Practically speaking, it is not possible to choose NR and forecast models that perfectly satisfy all of the criteria described above. To reduce the chances of overestimating or underestimating observing system impacts, the two model choices should be evaluated prior to performing OSSEs to make sure that these criteria are at least substantially satisfied. However, thorough validation of the OSSE system must be achieved through a rigorous evaluation procedure that compares OSSEs to reference OSEs (Atlas 1997). A set of reference OSEs are first performed to evaluate components of the present-day observing system. A set of OSSEs are then performed that are identical to the reference OSEs except for the assimilation of synthetic observations simulated from the NR. The OSSE system is validated if impact assessments produced by the OSSEs and reference OSEs are consistently the same. If consistent overestimates or underestimates of impact are obtained from the OSSEs, then the system can potentially be validated after adding a calibration step (e.g., Hoffman et al. 1990) that applies a correction factor. However, if large overestimates or underestimates are consistently realized, or if large random assessment errors are encountered, then the OSSE system design will need to be revisited. Calibration by this method must focus on revisiting the suitability of the NR; adjusting differences in physics, truncation, and boundary condition errors between the two model choices; and determining whether errors added to the synthetic observations are realistic.

b. Status of ocean OSSE development

Although numerous ocean OSEs have been successfully performed to evaluate existing ocean observing systems such as satellite altimetry, satellite SST, and Argo floats (e.g., Oke and Schiller 2007b), we are not aware of any ocean OSSEs published in the literature that used a system that follows all established atmospheric procedures. In this sense, ocean OSSEs are presently at a stage analogous to the early years of atmospheric OSSE development. Various approaches have been used to perform ocean OSSEs. One method uses a single model coupled to an ensemble data assimilation system where observing system impacts are evaluated by the reduction in ensemble error statistics (e.g., Mourre et al. 2006; Le Hénaff et al. 2008). Most published ocean OSSE studies did not use a full-fledged DAS for assimilation. Instead, field reconstruction techniques were often used, specifically generating two- or three-dimensional maps from synthetic observations using procedures such as multivariate optimum interpolation, Kalman filter interpolation, or projection onto dominant empirical orthogonal functions (e.g., Oke and Schillera 2007a; Vecchi and Harrison, 2007; Ballabrera-Poy et al. 2007; Sakov and Oke 2008; Kamenkovich et al. 2009). Studies by Guinehut et al. (2002, 2004) used the field reconstruction approach, but they did not specifically refer to their approach as an OSSE.
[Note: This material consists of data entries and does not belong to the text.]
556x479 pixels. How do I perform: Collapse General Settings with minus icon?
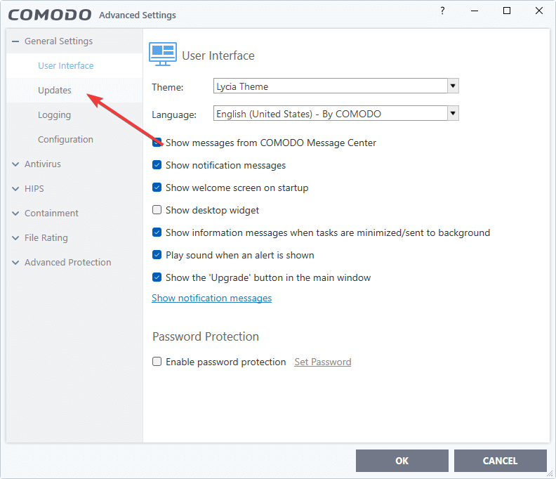pyautogui.click(x=15, y=41)
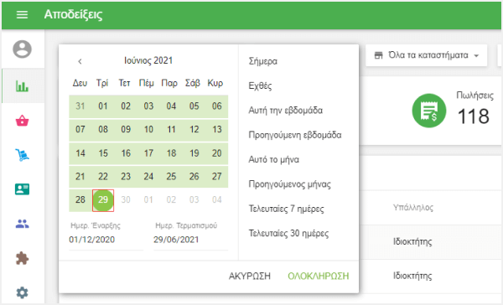
Task: Open the reports bar chart icon
Action: [22, 85]
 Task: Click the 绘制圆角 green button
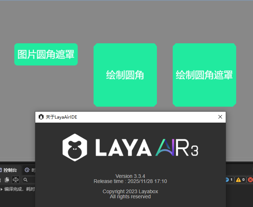pos(125,75)
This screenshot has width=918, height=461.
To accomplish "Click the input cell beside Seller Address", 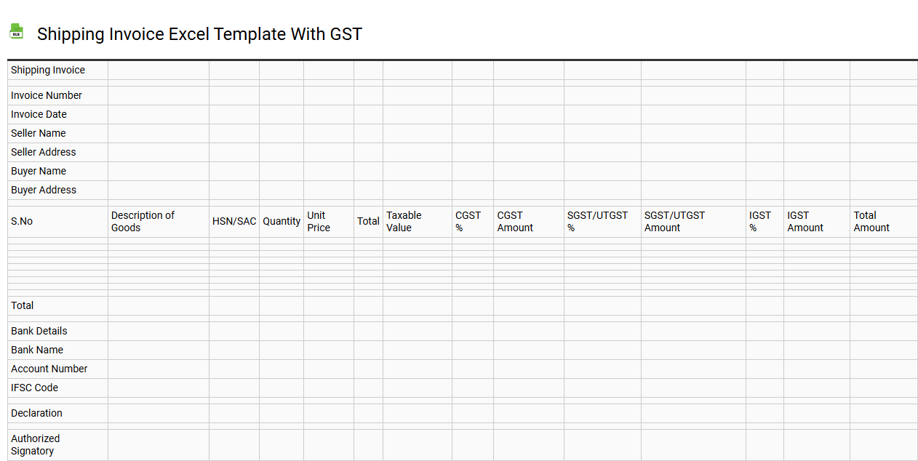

Ocean OSSE studies that assimilated synthetic observations into a full-fledged DAS have been performed, but none to our knowledge followed all of the design criteria and rigorous validation procedures established for the atmosphere. Morss and Battisti (2004a,b) used the same coupled ENSO forecast system for both the NR and forecast models, so that results were potentially influenced by the identical twin problem. A similar approach was followed by Taillandier et al. (2006), who evaluated the impact of assimilating Argo floats in the Mediterranean. The evaluation of the planned Aquarius sea surface salinity (SSS) satellite by Tranchant et al. (2008) did employ different NR and forecast models, but it did not evaluate the OSSE system in comparison to reference OSEs. In that study, the OSSE was performed by first assimilating actual observations into DAS and then performing a second experiment where synthetic SSS sampled from an NR were added to the actual observations assimilated in the first run instead of assimilating all synthetic observations.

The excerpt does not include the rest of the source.